Cel zadania 1: Przekształć wiersze listingu w listę JSON napisów, po jednym napisie na wiersz i bez pustych wierszy. Zacznij od pierwszego wiersza listingu i idź aż do wiersza z "Action: tap(1268, 342)", włącznie z nim.

Jeszcze 30 lat temu zwyczaj tatuowania się – w naszym kręgu kulturowym –
był ograniczony do wąskich środowisk utożsamianych z tzw. marginesem
społecznym. Tatuaże nosili wówczas głównie przestępcy, narkomani i
członkowie różnych subkultur młodzieżowych (skinheadzi, punki,
heavy-metalowcy). Przełom XX i XXI wieku stał się jednak widownią
niesamowitej wręcz popularności tatuaży. Używając pewnej retorycznej
przesady, można powiedzieć, iż zaczęli tatuować się wszyscy: aktorzy,
gwiazdy rocka, sportowcy, dzieci z tzw. dobrych domów. Wedle jednej z
przeprowadzonych w 1997 roku ankiet co najmniej jeden tatuaż posiadało
przeszło 35 procent wszystkich graczy amerykańskiej ligi koszykarskiej
NBA (wśród nich takie megagwiazdy owej drużyny jak: Michael Jordan czy
Shaquille O 'Neal). Jeśli chodzi zaś o gwiazdy przemysłu muzycznego, to
tatuaże stały się wśród nich wręcz czymś w rodzaju znaku rozpoznawczego.
Patrząc na zdjęcia przedstawiające rockmanów można odnieść nieraz
wrażenie, iż prześcigają się oni w „ozdabianiu” swego ciała coraz
większą ilością, co bardziej to wymyślnych tatuaży. Z badań
przeprowadzonych w 2006 roku wynikało, iż zwyczajowi tatuowania się
poddało się 40 procent mieszkańców USA w wieku od 18 do 40 lat. Na
pomysł promocji tatuaży wpadł nawet przemysł zabawkarski, wypuszczając
na rynek „wytatuowane” lalki – doczekaliśmy się już nawet słynnej
„Barbie” z tatuażami.
Inaczej mówiąc: tatuaże stały się dziś „cool”
i „trendy”, a fakt ich posiadania coraz mniej kojarzy się z byciem
kryminalistą czy innym „wyrzutkiem społecznym”, a staje się sposobem na
naśladowanie podziwianych i oklaskiwanych przez media „celebrytów”.

Dostarczone dane:

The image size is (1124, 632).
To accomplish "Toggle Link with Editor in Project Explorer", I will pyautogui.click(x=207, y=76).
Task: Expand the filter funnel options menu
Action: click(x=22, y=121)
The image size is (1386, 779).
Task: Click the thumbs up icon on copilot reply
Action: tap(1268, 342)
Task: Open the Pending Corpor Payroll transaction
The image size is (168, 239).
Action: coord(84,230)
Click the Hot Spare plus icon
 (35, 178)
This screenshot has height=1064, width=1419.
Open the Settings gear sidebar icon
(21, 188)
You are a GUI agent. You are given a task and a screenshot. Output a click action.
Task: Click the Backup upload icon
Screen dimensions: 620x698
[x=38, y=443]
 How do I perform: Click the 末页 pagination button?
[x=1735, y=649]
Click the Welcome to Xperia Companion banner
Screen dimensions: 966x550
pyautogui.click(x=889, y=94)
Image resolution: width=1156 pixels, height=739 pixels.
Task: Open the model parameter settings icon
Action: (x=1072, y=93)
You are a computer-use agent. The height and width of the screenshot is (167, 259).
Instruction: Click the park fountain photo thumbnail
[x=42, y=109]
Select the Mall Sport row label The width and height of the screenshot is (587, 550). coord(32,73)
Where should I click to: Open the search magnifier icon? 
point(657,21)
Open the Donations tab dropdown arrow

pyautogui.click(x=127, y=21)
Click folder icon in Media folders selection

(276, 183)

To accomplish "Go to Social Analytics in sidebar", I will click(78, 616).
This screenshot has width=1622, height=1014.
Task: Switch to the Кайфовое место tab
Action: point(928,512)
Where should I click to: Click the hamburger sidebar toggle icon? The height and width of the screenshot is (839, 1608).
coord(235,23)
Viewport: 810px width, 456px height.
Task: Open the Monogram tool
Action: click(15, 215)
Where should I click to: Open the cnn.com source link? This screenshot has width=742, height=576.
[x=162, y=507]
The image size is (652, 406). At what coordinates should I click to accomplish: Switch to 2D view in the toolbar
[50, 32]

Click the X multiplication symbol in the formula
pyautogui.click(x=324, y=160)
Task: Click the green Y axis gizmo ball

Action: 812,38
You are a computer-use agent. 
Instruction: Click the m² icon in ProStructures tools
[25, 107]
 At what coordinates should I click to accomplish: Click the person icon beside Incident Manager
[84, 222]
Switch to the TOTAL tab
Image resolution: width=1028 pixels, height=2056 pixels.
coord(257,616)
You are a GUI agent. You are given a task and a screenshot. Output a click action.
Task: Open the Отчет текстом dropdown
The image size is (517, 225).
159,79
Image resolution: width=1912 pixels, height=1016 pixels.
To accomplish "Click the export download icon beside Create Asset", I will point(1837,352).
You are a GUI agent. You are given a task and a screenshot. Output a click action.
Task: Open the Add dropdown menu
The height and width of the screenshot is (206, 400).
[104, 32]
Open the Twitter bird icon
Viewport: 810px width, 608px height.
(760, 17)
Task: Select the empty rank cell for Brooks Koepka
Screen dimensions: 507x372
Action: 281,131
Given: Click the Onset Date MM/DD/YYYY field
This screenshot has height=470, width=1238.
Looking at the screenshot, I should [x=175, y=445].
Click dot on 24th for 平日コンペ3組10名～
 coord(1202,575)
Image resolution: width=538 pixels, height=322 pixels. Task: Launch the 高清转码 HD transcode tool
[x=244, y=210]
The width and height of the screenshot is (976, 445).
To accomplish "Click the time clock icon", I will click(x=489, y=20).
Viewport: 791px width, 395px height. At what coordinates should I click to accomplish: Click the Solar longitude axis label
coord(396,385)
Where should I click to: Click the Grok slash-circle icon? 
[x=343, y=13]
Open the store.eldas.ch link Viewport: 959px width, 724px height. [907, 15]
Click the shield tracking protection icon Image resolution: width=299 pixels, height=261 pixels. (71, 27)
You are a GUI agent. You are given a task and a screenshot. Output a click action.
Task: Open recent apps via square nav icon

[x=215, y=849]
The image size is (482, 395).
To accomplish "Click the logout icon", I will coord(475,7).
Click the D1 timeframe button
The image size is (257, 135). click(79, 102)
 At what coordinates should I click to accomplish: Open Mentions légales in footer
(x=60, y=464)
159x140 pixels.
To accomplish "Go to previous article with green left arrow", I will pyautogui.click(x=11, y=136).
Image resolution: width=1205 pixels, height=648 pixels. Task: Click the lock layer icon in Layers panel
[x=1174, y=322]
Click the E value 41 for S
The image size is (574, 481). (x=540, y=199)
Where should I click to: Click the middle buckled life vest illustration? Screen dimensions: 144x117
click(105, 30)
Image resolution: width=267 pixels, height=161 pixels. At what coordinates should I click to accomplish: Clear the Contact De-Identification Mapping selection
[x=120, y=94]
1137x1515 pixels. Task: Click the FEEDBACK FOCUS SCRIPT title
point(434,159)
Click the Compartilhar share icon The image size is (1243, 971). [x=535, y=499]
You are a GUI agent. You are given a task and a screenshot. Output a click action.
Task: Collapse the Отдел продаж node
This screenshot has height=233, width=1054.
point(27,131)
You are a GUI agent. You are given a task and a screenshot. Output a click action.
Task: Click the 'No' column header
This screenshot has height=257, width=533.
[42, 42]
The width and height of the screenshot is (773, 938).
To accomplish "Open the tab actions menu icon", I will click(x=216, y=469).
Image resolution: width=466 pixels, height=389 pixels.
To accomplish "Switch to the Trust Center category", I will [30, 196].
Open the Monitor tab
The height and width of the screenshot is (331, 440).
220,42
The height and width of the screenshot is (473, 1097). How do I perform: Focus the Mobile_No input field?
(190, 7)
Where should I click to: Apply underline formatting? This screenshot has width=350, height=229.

Cel zadania 2: Według fragmentu tekstu jaki odsetek mieszkańców USA w wieku od 18 do 40 lat poddał się tatuowaniu w badaniach z 2006 roku?

Zapisane rozwiązanie 1:
[
  "The image size is (1124, 632).",
  "To accomplish \"Toggle Link with Editor in Project Explorer\", I will pyautogui.click(x=207, y=76).",
  "Task: Expand the filter funnel options menu",
  "Action: click(x=22, y=121)",
  "The image size is (1386, 779).",
  "Task: Click the thumbs up icon on copilot reply",
  "Action: tap(1268, 342)"
]

Zapisane rozwiązanie 2: 40 procent.